Zhou has been a faculty member of the Institute of Historical Geography of Fudan University since 1983, and became a Distinguished Senior Professor in 2008. His main research interests are cultural and administrative geography and history of Sino-foreign cultural relations. He has also taught as a visiting professor at many universities, including the University of Göttingen (1998 and 2000), Waseda University (1999), City University of Hong Kong (2000, 2003, 2006, 2008, 2011), Erlangen University (2002), and Kansai University (2008).

==Selected publications==
Zhou Zhenhe is the chief editor of General History of Chinese Administrative Divisions, a 13-volume series covering the history of Chinese administrative divisions from the earliest dynasties (Shang and Zhou) to the Republic of China (1912–1949).

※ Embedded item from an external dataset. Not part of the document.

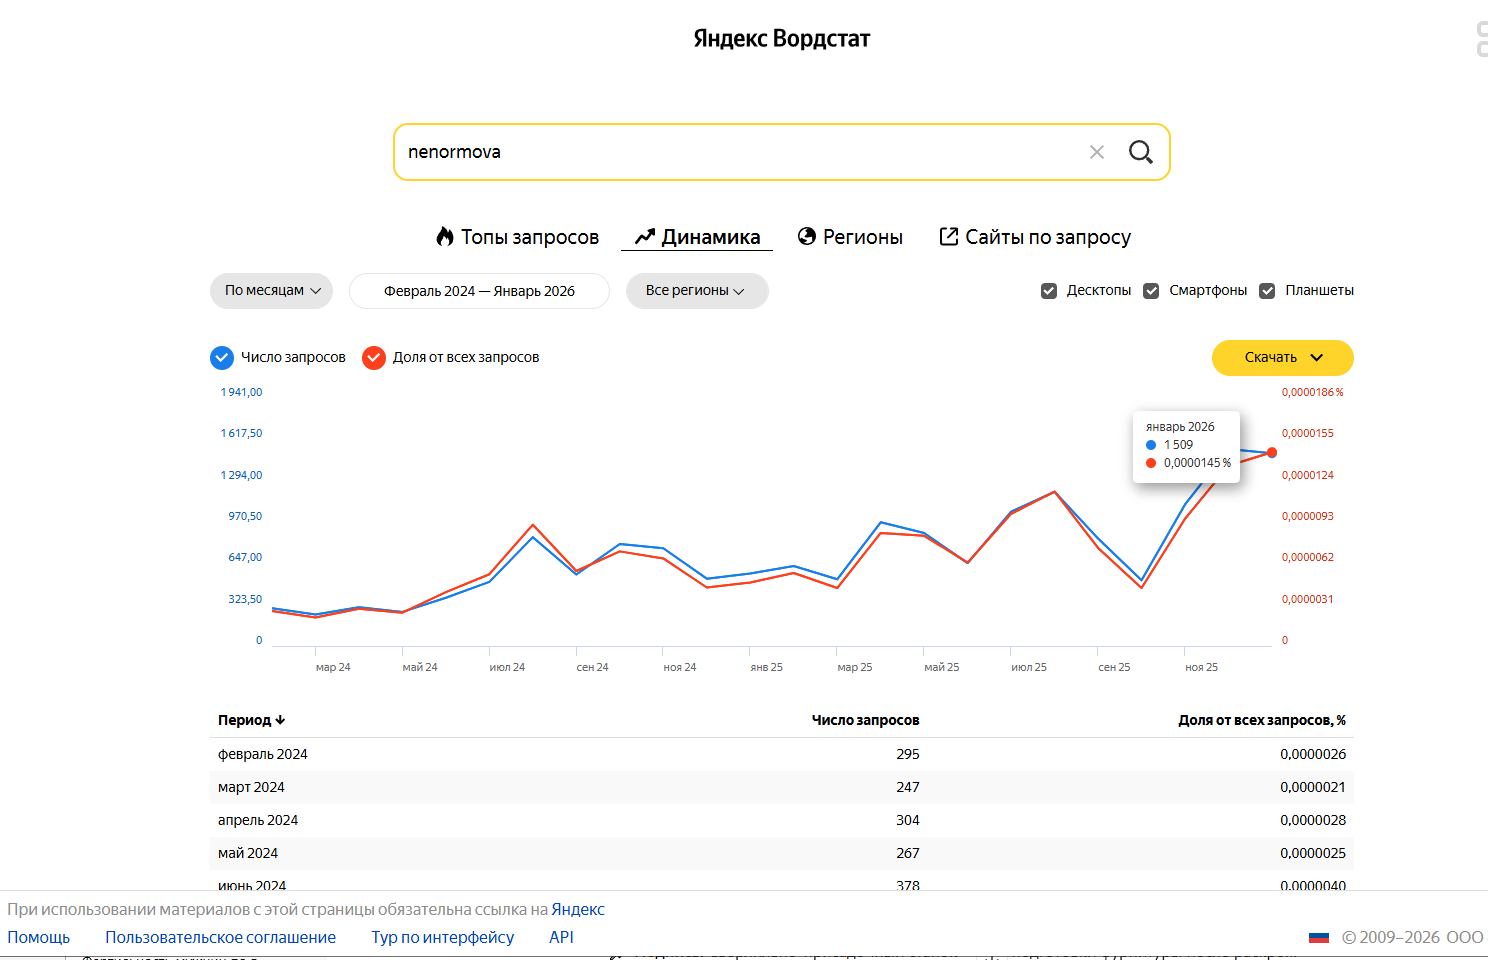
Task: Expand the Все регионы dropdown
Action: pyautogui.click(x=697, y=291)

It was published by Fudan University Press between 2007 and 2016. It is China's first comprehensive academic history of the country's administrative divisions and was one of the national key publishing projects supported by the General Administration of Press and Publication.

His other books include:
- with You Rujie, Chinese Dialects and Culture 方言与中国文化, Shanghai 1986, 2005. English translation (ISBN 978-1631818844) 2017.
- Administrative Geography during the Western Han Dynasty 西汉政区地理, Beijing 1987.
- The Way of Administrative Divisions 体国经野之道, Hong Kong 1990.
- Studies On Historical Cultural Divisions in China 中国历史文化区域研究 (chief editor), Shanghai 1997.
- Essays on the Relationship between Language and Culture 逸言殊语, Hangzhou 1998; Shanghai 2008.
- History on Local Administrative System in China 中国地方行政制度, Shanghai 1998, 2005.
- Historical Atlas of Shanghai 上海历史地图集 (chief editor), Shanghai 1999.
- Selected Works of Zhou Zhenhe 周振鹤自选集, Guilin 1999.
- Profession Diverted for Nineteen Years 学腊一十九, Jinan 2000.
- The Sacred Edict and Amplified: Collections of Explaining and Research 圣谕广训—集解与研究, Shanghai 2004.
- Collections of Business Booklist in Late Qing Times 晚清营业书目, Shanghai 2005.
- Changshui Shengwen (anthology) 长水声闻, Shanghai 2010.

In addition, he has published more than 100 academic papers.